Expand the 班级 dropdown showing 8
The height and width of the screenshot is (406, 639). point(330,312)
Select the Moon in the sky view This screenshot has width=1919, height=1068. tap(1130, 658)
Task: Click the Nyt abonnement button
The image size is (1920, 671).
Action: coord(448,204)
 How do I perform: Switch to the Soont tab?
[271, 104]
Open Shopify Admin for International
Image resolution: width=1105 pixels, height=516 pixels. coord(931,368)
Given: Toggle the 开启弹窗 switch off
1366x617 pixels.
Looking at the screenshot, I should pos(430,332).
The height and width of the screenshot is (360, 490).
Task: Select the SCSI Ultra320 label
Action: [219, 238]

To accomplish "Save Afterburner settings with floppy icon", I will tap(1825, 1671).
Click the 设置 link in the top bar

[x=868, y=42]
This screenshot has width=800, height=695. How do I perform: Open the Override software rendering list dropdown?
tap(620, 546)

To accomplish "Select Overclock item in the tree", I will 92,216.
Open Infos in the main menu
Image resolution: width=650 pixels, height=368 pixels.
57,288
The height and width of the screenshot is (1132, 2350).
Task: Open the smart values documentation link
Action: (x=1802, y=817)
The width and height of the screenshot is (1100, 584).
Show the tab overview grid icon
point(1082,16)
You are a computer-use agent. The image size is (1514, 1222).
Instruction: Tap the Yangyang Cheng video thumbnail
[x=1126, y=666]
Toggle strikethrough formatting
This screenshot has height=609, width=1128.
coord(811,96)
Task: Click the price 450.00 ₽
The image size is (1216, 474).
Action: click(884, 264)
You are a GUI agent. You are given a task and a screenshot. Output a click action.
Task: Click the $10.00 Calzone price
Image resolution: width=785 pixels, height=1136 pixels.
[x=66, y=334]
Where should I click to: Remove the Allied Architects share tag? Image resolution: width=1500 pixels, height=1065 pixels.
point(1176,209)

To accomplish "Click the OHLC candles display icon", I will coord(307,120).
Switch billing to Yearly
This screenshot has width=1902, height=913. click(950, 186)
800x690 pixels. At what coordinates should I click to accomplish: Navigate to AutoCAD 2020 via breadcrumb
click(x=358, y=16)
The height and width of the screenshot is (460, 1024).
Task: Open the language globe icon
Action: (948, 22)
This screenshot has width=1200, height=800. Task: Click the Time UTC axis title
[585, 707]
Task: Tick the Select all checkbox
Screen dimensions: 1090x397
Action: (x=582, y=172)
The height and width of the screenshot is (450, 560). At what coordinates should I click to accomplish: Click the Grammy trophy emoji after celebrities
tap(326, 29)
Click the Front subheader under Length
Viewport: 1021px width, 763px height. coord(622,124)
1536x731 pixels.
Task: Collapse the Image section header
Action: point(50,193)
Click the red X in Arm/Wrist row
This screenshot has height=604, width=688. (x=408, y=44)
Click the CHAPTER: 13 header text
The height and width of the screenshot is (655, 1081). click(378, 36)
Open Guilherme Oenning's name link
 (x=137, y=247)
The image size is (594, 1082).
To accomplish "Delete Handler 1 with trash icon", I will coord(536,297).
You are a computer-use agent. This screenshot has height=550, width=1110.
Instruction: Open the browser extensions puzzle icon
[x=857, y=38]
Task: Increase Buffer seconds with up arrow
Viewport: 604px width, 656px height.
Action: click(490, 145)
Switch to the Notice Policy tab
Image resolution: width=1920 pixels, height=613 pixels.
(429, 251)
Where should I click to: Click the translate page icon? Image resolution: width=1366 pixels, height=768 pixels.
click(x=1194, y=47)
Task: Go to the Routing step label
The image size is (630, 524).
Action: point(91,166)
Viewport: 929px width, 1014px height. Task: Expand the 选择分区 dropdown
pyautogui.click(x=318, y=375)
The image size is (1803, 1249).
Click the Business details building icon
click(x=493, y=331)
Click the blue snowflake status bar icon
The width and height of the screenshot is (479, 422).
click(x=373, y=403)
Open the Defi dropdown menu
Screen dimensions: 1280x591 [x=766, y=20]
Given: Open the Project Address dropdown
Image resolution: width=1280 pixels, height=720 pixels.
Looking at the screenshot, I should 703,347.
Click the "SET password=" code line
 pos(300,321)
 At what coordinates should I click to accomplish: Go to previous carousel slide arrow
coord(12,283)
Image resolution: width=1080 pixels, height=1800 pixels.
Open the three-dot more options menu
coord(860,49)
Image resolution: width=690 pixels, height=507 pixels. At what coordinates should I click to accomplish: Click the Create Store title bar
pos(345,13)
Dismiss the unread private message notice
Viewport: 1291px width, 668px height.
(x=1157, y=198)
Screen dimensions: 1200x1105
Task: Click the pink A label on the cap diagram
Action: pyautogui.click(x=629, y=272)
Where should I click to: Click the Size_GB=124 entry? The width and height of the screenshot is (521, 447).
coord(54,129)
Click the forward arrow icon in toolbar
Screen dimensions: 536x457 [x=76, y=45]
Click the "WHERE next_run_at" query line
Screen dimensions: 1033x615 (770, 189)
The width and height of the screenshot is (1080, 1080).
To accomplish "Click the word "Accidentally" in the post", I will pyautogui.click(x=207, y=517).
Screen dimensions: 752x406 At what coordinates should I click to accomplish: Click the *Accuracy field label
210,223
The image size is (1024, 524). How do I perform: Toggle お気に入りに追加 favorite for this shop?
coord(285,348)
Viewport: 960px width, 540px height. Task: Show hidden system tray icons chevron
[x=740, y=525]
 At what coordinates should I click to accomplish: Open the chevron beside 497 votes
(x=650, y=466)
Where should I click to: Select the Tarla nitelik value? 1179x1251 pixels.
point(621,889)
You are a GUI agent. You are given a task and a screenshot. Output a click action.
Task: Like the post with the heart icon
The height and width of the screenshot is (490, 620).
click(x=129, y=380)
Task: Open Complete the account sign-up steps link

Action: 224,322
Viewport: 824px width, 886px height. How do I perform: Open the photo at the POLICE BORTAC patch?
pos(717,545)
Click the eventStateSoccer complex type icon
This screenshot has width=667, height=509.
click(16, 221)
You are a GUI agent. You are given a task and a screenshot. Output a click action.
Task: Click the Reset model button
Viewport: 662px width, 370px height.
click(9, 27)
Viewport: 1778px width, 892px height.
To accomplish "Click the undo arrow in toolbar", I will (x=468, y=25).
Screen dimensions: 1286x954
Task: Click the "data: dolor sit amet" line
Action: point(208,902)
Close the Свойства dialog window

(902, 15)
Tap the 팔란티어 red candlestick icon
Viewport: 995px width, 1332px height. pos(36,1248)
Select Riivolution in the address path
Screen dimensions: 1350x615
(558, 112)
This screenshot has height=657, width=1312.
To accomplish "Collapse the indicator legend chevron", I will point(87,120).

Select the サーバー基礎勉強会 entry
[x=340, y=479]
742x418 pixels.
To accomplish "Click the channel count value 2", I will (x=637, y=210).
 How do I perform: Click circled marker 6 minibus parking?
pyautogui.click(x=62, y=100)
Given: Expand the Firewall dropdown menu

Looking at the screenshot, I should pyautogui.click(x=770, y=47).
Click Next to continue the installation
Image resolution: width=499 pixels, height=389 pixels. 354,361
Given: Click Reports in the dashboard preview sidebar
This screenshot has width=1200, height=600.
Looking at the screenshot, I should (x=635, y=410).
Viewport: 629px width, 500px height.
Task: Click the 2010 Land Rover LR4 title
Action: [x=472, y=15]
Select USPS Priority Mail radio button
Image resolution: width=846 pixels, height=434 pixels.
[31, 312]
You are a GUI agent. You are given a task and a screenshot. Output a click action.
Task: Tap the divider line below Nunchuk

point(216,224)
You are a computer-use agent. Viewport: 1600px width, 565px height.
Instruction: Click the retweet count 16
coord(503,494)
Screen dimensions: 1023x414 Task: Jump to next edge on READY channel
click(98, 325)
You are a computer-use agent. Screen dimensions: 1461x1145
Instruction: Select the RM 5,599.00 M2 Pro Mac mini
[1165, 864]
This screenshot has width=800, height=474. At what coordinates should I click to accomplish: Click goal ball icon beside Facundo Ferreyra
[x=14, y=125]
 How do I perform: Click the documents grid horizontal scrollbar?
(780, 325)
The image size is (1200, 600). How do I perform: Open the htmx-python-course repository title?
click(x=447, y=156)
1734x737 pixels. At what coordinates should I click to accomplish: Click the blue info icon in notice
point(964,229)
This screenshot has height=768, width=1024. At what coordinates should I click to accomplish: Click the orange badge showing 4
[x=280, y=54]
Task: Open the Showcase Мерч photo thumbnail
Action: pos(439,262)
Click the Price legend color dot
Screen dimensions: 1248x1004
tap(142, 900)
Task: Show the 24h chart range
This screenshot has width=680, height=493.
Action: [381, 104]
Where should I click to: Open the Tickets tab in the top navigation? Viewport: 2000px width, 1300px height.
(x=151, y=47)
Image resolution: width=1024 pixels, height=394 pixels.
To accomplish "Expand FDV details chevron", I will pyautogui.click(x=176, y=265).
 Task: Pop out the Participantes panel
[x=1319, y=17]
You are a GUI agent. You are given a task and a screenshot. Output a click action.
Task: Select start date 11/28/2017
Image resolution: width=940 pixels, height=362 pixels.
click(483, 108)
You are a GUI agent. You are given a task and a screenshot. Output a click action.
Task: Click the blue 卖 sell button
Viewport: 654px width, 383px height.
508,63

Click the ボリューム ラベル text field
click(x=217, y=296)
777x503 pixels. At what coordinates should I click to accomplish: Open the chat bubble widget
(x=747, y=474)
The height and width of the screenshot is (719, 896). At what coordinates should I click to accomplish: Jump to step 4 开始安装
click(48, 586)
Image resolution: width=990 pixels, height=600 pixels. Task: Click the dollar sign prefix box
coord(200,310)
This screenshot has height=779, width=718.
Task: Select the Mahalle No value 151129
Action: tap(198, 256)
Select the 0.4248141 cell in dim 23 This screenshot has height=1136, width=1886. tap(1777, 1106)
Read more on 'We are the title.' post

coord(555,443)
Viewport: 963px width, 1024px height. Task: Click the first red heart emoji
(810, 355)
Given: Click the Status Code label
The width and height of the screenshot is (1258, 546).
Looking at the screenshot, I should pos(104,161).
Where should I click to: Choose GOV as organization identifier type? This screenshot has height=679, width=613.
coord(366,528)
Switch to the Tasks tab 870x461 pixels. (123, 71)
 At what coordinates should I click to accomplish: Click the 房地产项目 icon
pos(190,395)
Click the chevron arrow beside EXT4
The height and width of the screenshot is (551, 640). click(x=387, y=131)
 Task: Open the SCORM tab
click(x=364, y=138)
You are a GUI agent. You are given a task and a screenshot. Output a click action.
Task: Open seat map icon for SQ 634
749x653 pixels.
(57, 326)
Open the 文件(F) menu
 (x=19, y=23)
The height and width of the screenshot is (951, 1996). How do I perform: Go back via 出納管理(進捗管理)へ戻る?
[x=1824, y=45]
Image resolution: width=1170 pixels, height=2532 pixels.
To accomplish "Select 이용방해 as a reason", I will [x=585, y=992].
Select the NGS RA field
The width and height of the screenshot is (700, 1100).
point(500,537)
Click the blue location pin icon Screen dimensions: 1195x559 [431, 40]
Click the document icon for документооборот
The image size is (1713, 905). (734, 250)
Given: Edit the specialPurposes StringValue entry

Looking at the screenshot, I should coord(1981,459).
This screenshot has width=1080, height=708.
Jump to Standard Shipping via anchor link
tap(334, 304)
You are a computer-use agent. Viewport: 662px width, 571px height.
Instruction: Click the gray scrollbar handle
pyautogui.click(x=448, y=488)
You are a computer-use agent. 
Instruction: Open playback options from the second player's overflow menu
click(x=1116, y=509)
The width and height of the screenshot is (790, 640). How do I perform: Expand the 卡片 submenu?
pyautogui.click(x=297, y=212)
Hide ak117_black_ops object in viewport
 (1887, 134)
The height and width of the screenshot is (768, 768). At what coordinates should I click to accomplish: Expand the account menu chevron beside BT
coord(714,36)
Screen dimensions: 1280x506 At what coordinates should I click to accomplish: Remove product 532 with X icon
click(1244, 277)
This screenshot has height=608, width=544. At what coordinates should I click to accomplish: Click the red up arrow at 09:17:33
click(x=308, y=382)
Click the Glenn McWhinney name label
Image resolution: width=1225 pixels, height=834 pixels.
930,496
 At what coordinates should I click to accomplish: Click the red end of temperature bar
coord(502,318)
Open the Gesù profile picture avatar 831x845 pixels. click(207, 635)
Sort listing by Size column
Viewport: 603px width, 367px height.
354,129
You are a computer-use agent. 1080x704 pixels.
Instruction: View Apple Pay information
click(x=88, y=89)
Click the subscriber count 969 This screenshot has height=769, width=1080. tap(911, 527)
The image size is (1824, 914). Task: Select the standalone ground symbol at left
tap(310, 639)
──────────
Would you please copy all lines in the data that contain the word "computer"?

OUTPUT OF THE EXERCISE:
You are a computer-use agent. The image size is (1514, 1222).
You are a computer-use agent. This screenshot has height=550, width=1110.
You are a computer-use agent. Viewport: 1600px width, 565px height.
You are a computer-use agent. Screen dimensions: 1461x1145
You are a computer-use agent. Viewport: 662px width, 571px height.
You are a computer-use agent. 
You are a computer-use agent. 1080x704 pixels.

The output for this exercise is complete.